OpenPrescribing collates raw files from NHS England about drugs prescribed by GPs and allows users to compare the figures by CCG and GP practice.
Users of the free online service, built by Dr Ben Goldacre and Anna Powell-Smith at the EBM Data Lab, can measure prescribing over time and view information on a heat map.
Senior clinical research fellow at the University of Oxford, Dr Goldacre, said it was a departure from the NHS’ “spectacular big ticket failures” in data sharing.
“So far most of the data sharing activity that has happened in this country has gone disastrously wrong and been a horrific waste of money,” he said.
“I think part of the problem is that they have often been driven by people trying to build these huge national infrastructure projects without actually talking enough to everyday clinicians, pharmacists, patients and practice managers about what they want from data.”
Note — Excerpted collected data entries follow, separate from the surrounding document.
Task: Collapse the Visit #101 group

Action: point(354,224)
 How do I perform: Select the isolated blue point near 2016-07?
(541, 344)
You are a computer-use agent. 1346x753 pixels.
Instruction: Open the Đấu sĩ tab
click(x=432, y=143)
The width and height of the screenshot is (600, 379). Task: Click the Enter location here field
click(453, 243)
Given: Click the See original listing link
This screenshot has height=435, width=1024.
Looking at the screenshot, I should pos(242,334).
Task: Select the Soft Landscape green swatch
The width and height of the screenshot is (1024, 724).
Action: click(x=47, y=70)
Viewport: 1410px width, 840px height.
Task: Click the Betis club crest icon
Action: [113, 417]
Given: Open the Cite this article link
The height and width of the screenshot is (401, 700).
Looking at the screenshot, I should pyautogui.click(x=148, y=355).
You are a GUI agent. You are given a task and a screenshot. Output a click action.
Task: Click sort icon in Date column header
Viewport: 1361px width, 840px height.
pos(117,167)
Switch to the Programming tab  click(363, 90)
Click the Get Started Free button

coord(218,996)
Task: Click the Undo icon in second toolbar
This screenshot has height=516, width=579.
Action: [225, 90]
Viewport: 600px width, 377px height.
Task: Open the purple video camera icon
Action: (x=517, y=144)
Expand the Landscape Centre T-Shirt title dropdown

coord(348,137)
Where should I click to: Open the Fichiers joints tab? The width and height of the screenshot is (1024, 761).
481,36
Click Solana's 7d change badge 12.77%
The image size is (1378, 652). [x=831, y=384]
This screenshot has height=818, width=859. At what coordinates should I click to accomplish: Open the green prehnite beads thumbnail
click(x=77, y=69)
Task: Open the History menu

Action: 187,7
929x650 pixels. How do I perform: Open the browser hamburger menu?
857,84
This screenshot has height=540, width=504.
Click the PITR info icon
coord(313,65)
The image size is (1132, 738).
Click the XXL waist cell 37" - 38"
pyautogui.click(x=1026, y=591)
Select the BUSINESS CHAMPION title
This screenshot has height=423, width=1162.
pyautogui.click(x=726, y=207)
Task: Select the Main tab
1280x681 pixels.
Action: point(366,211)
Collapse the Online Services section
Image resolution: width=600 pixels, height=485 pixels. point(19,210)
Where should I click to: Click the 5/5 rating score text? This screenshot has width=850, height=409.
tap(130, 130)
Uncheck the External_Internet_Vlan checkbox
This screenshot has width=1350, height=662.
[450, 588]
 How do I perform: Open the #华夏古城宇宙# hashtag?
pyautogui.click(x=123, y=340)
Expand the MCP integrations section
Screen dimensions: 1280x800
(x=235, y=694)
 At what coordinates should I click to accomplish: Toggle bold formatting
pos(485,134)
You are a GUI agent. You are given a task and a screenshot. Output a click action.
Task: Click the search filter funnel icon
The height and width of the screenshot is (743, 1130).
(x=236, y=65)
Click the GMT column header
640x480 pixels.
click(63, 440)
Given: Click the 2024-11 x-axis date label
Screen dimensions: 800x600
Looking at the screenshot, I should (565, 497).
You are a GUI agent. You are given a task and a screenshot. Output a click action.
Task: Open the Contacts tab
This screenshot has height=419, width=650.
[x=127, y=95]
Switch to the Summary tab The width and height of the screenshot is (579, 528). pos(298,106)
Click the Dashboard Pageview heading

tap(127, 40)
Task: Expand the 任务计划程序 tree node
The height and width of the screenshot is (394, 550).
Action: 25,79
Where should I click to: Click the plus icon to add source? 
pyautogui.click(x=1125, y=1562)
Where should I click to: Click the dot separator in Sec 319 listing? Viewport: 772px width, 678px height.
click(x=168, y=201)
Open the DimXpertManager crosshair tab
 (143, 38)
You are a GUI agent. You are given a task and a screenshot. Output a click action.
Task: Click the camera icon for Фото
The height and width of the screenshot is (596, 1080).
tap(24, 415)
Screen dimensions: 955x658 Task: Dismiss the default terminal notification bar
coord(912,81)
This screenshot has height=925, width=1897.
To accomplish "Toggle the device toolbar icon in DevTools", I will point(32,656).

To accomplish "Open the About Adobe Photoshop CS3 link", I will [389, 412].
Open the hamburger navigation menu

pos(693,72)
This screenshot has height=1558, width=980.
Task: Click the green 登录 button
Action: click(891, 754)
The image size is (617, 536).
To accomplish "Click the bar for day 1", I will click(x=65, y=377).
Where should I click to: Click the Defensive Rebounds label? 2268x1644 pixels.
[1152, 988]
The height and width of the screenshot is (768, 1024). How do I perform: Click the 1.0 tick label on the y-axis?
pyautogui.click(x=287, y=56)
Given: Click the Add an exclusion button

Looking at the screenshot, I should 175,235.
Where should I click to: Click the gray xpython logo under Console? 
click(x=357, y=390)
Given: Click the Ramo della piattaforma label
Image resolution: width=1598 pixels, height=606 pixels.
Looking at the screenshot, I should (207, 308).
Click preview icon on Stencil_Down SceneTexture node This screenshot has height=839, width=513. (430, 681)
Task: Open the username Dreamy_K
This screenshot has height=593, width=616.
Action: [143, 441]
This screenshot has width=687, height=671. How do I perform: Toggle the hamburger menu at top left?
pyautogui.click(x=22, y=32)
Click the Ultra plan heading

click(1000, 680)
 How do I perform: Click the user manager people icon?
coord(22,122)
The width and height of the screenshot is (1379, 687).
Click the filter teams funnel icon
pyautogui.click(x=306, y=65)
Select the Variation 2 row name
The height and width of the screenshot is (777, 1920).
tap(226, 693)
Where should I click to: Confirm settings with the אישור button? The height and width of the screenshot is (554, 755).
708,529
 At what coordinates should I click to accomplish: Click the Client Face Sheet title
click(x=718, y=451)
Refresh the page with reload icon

He set out to produce a tool to give health data information “to individual practitioners, to individual patients, to doctors, to prescribing advisors, to pharmacist, to commissioners, to everybody” to improve patient care and save money.
The key, he says, is to make a small prototype people can use and play with and then discuss with users if it is what they wanted.
“I think that is the really key lesson, I think the process that we have taken is the foundation of a change in spirit of the way we deal with data in the NHS, honestly.
“And I know that maybe sounds a bit dewy-eyed or even a bit pompous but I think it’s true.
“I think the way we have dealt with data in the UK so far in healthcare has been very arrogant, it’s been very top-down and it hasn’t worked and I think what we need is small outfits making small, useful projects, working with local teams to find out what they want and helping them to get it,” he said.
While OpenPrescribing has a clear use for medicines optimisation teams, public health consultants and prescribers, there is also scope for pharmacists to use the information to generate discussions about prescribing in their locality.
“I think just out of sheer nosiness I would be doing that,” Dr Goldacre said.
“Also I think if you are a local pharmacist and you start thinking, well, that’s a bit odd if one practice does seem to be prescribing an awful lot of one specific drug, then you can have a look at the data and you can test that hunch.”
OpenPrescribing was funded by the West of England Academic Health Science Network for £50,000.